Docs · Publishing & distribution · NTD ID & FTA reporting

NTD ID & FTA reporting

If your agency reports to the National Transit Database, FTA has to be able to match the GTFS feed you publish to the agency that filed the report. GTFS·X carries your NTD ID through the feed you publish, warns you before you break the link, and lays out exactly the values FTA's P-50 form asks for.

What an NTD ID is, and why your feed cares

Your NTD ID is the five-digit number FTA uses to identify your agency in the National Transit Database (for example 00123 or 90157). If you receive FTA formula funds, you already have one, and you already report under it every year.

Until recently that number had nothing to do with your GTFS feed. That changed. FTA now wants to connect the two, so that the schedule data riders see and the service data you report are demonstrably the same agency's. The mechanism is the enhanced P-50 form (Transit Agency Identification), which collects your published feed's URL alongside the agency_id values inside it, and crosswalks them to your NTD ID.
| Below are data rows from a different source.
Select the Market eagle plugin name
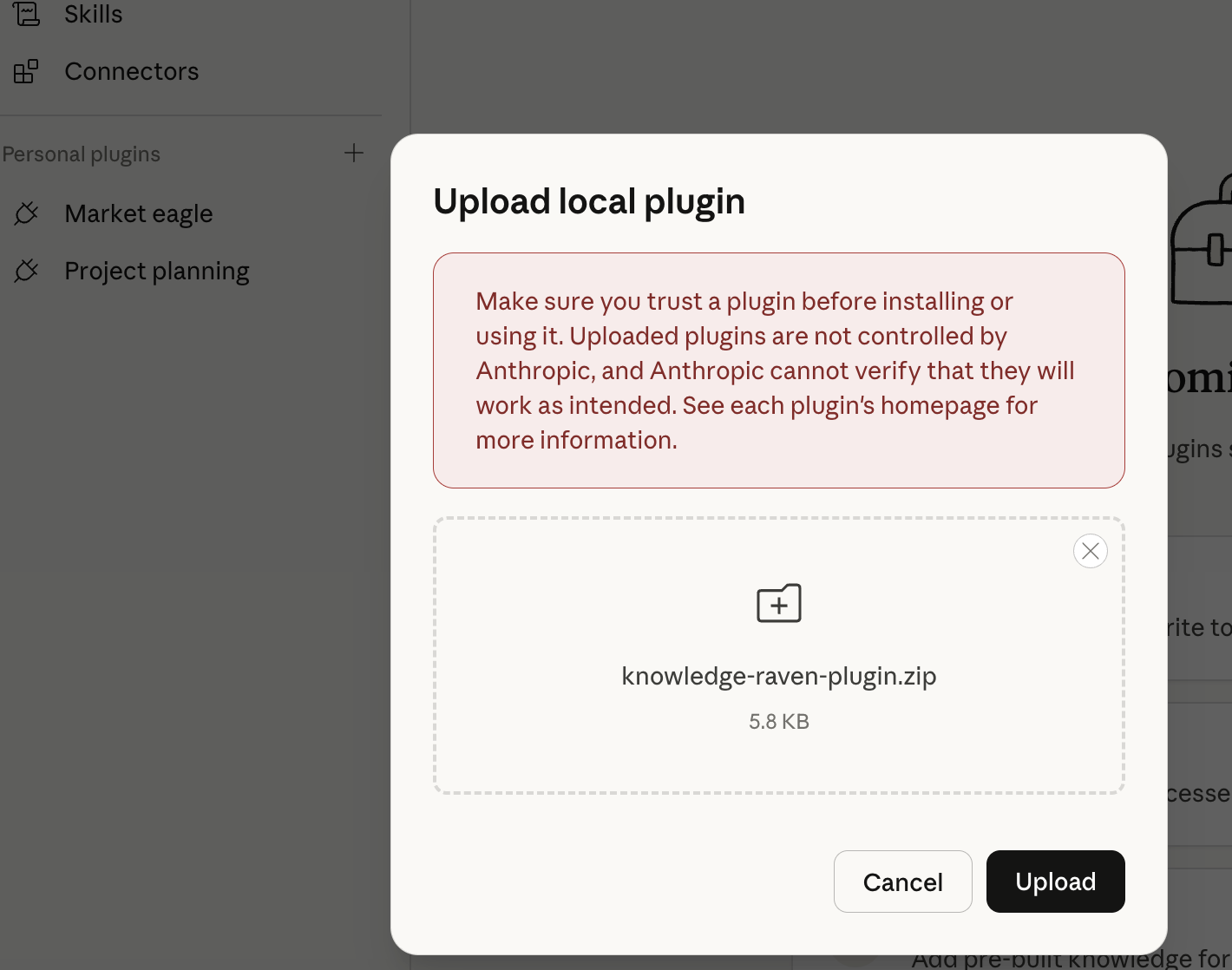 (x=138, y=213)
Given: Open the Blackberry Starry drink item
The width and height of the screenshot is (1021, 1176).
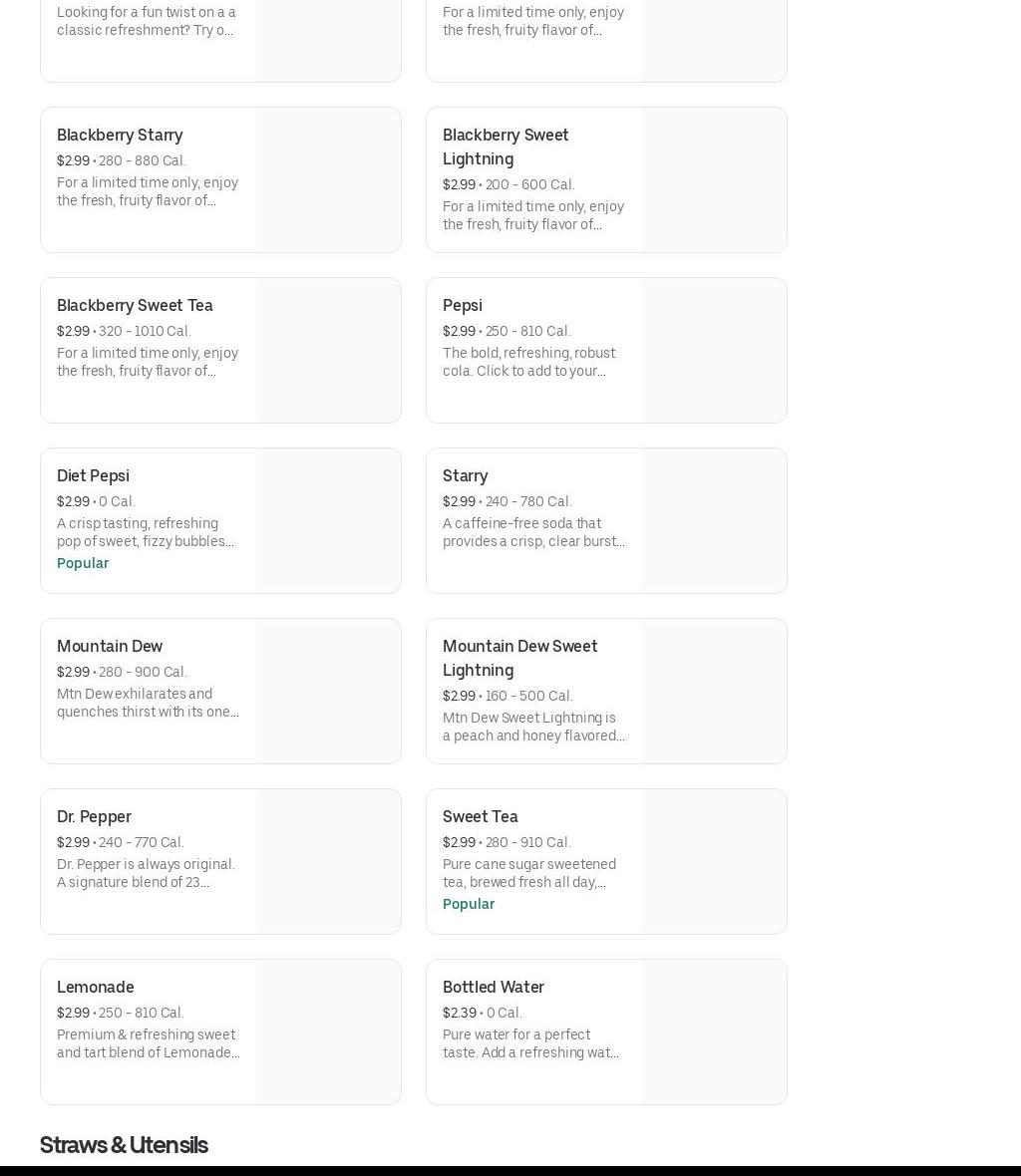Looking at the screenshot, I should (x=120, y=135).
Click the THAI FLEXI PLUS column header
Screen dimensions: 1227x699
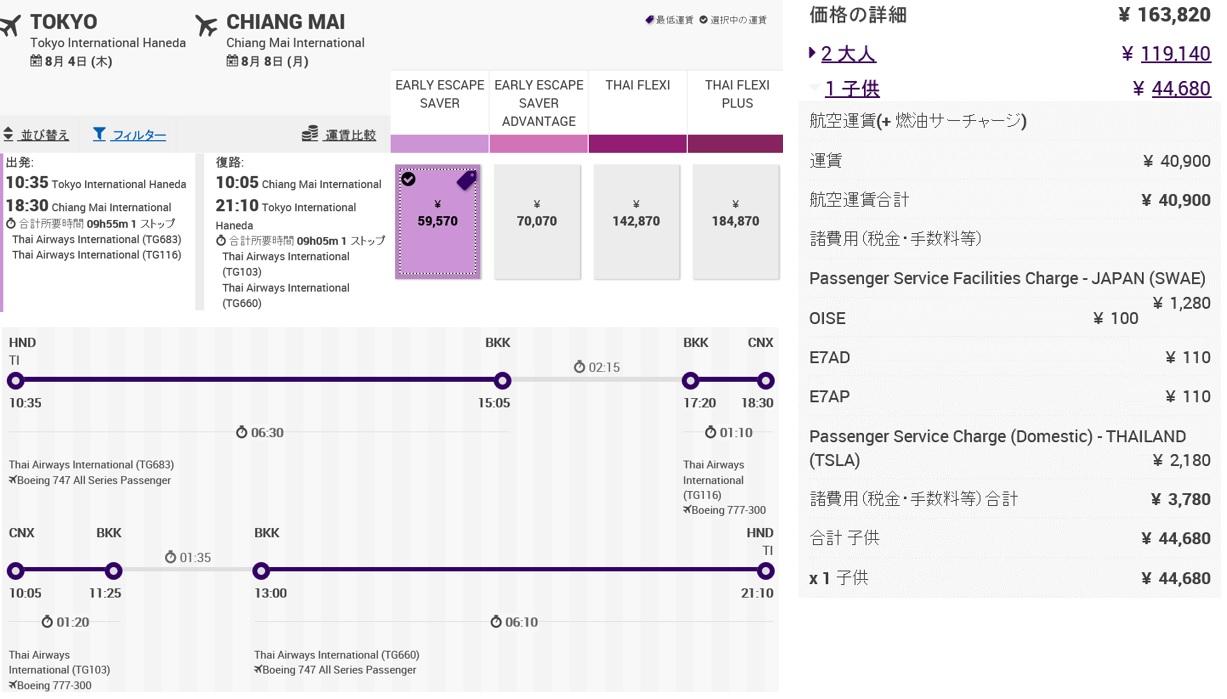pyautogui.click(x=737, y=94)
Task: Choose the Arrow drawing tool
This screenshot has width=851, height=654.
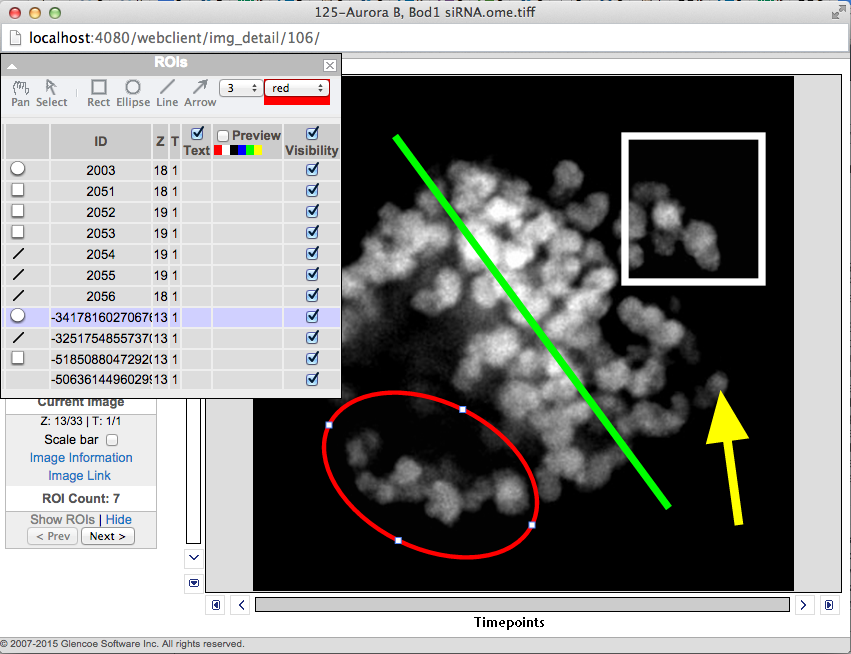Action: 200,93
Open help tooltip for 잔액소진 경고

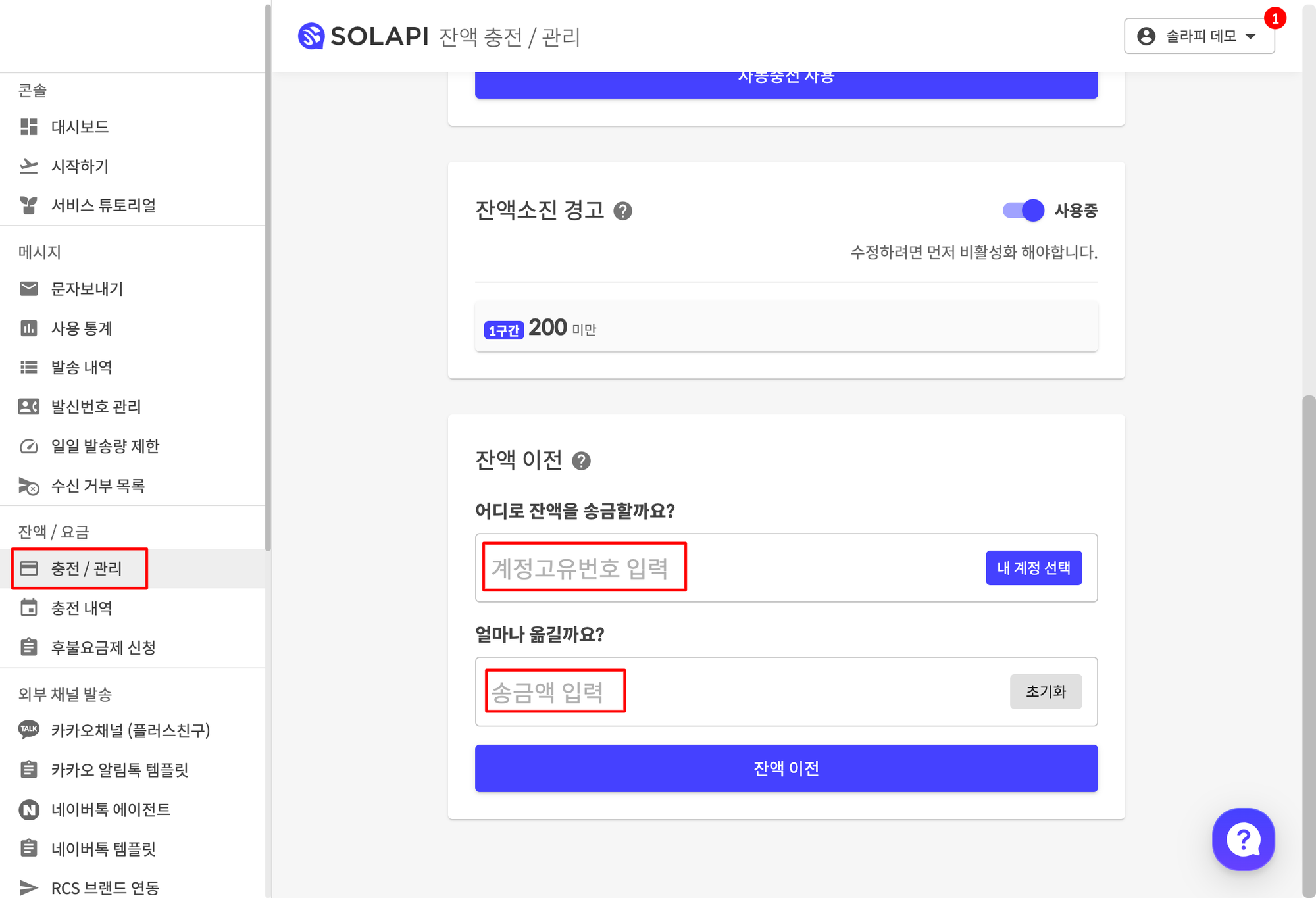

Two consequences follow, and they're the reason this page exists:

FTA did not require agency_id to equal your NTD ID. That was proposed and then withdrawn in July 2025. You do not need to renumber your agency, your routes, or anything else in your feed. Keep the agency_id values you already have — stability is what FTA needs, not a particular value.

Setting your NTD ID

The NTD ID belongs to the agency, not to the project, so that is where you set it. Open the Agency panel and fill in the field labelled NTD / External ID. That's the only place it lives, and everything else on this page follows from it: the export column, the published metadata, the DMFR file, and the P-50 helper all read it from the agency.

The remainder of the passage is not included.